A couple of years back, we helped a hypnotherapy school take their course into an online format. What really struck me when we were making this course were two huge core understandings that are sadly lacking from both teacher training and learning design, and that should be absolutely intrinsic to educational practice.

In this post I’ll explain the first of these:the ubiquity of trance states.

We probably all know someone who has sought help with habitual behaviour by visiting a hypnotherapist or someone who has  bravely volunteered to play the fool on stage at a hypnotist show.

One of the strings to the hypnotherapist or hypnotist’s bow is the ability to basically shock or confuse the patient’s ego (i.e. the talky voice in your head) so it retreats temporarily to the sidelines. This renders the subconscious more open to the re-programmability of suggestion,
creating the space where the ‘magic’ can happen.

But milder lower-level trance states are not isolated to the hypnotherapy chair or a hypnotist’s stage show.

We habitually enter a low-level trance state whenever we are confronted with figures of authority.
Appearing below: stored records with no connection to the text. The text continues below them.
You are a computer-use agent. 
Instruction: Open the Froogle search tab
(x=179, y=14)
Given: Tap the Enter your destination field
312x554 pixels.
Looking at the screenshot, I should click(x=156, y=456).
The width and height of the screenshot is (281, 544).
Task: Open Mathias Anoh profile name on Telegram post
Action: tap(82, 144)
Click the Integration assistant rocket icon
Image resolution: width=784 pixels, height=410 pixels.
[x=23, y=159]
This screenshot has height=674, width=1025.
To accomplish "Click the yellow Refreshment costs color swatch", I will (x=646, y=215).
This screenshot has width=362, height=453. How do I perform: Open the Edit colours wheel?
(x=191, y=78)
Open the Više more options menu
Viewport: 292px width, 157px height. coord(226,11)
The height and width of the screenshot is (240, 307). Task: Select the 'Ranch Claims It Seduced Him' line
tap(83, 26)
It’s the ‘freeze’ response in the fight, freeze or fly trinity.

Remember how you felt on that last visit to the doctor when it’s only once you’re leaving the building that you remember all those assertive suggestions you’d planned so thoroughly?

Or the moment the traffic cop walks away from your car window, leaving you clutching your speeding ticket as reality reforms around you?

Or the lullaby of the lesson you drift through only to emerge into focus with the teacher glowering in your direction?

Those are mild trance states that you are emerging from. And when we are in trance states we are that much more open to the power of suggestion. Good or bad.

So teachers, just think on that.

You’re effectively the hypnotist in a class full of often semi tranced-out patients.

So whatever you say or do that may have a positive or negative effect on a student’s self-image is AMPLIFIED.

That’s a hell of a responsibility. Let’s use it wisely. And kindly.